Nos apena que a esa celebridad entrañable — en mi personal imaginario, Silvia, la secretaría del Señor Barroso en Sé infiel y no mires con quien— le asolara una enfermedad mental de la que no logró zafarse. Y es que querer morir —la «ideación suicida»— es el síntoma de una patología mental que puede ser refractaria a todo tratamiento y producir un gran sufrimiento.

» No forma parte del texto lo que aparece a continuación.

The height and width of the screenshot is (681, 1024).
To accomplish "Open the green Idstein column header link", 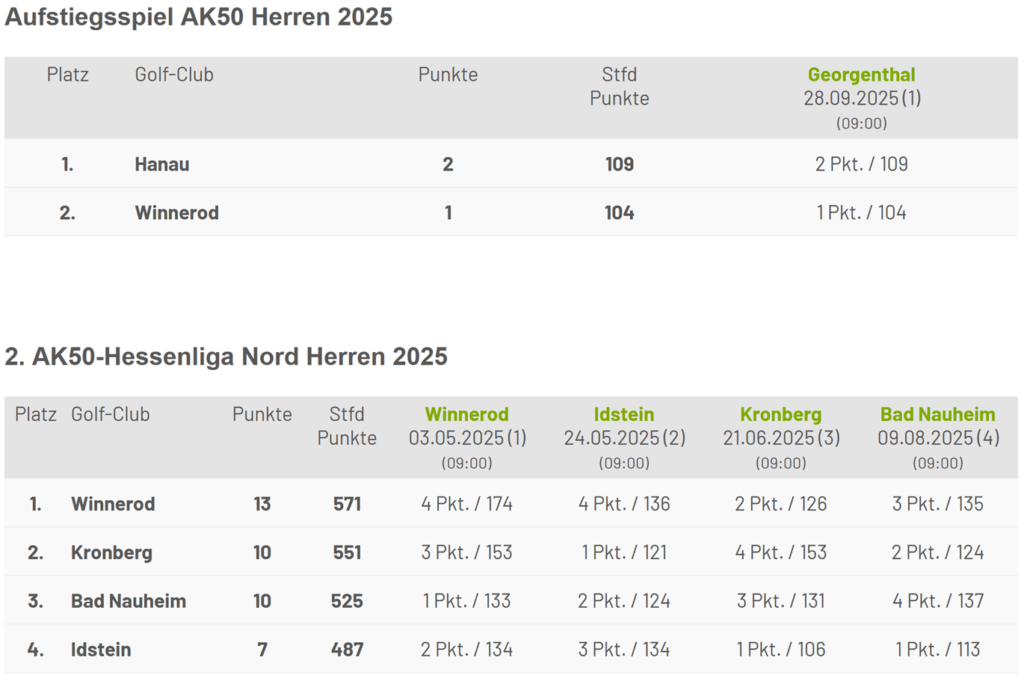I will (624, 414).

En un estudio publicado en JAMA Psychiatry en 2016 Kim, De Vries y Peteet revisaron las eutanasias practicadas en los Países Bajos a pacientes diagnosticados con una enfermedad mental entre los años 2011 a 2014. En la mayoría de los casos las depresiones aparecían como la patología psiquiátrica de base, pero también la «tristeza o pena prolongada». En Bélgica el caso de los tres médicos juzgados, y finalmente absueltos, por su participación en 2010 en la administración de la inyección letal a la paciente psiquiátrica Tine Nys (38 años) ha puesto en guardia a la comunidad médica sobre los necesarios límites a la posibilidad de que la patología mental pueda ser una de las causas que legitime la aplicación del auxilio médico al suicidio recientemente regulado en España.

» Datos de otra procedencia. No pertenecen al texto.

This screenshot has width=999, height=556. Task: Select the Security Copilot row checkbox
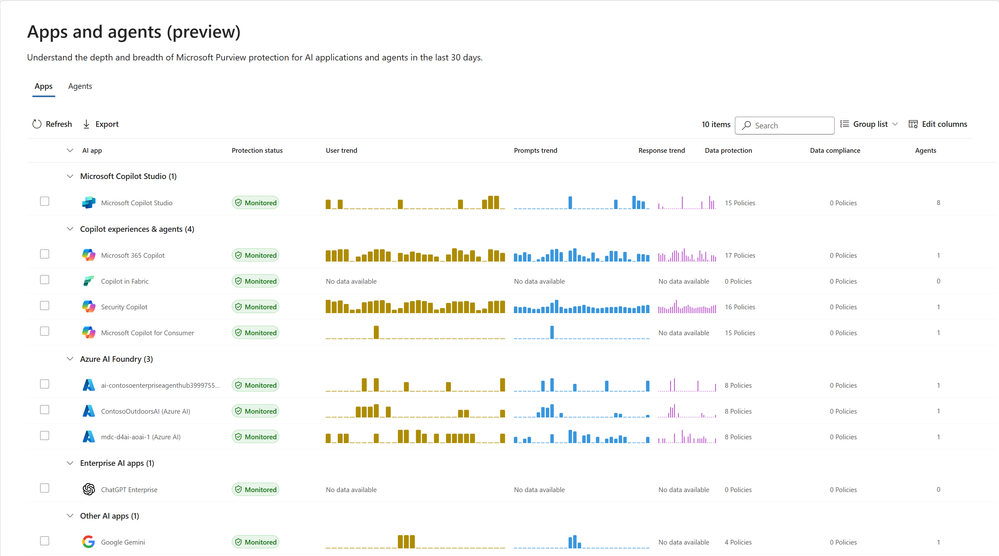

Y es que debemos reparar en la cierta «esquizofrenia» moral que sufre una sociedad que lamenta —como debe— la muerte de Verónica Forqué así como el incremento en el número de suicidios intentados o consumados que cursan con la enfermedad mental, pero al tiempo protocoliza la posibilidad de que por la angustia, la tristeza o el desapego de vivir de los individuos, el poder público les ayude a morir. ¿Acaso no debería imperar en esos supuestos un «deber de esperanza» del Estado a través de su sistema sanitario? No se me malinterprete: no hay esperanza de vivir ya sin dolor y sufrimiento para muchos pacientes, muchas veces incapaces de terminar con su vida de propia mano, pero no parece que fuera ese el caso de nuestra comediante genial. ¿O es que acaso nos hubiera consolado algo saber que Verónica Forqué pudo ser ayudada a morir con una inyección letal administrada en su casa o en la frialdad de una sala hospitalaria terminando así con su penar?
Lo dudo porque, como señaló Simone de Beauvoir a propósito de la muerte de su madre, toda muerte, y más el suicidio (auxiliado o no), es finalmente «violencia indebida».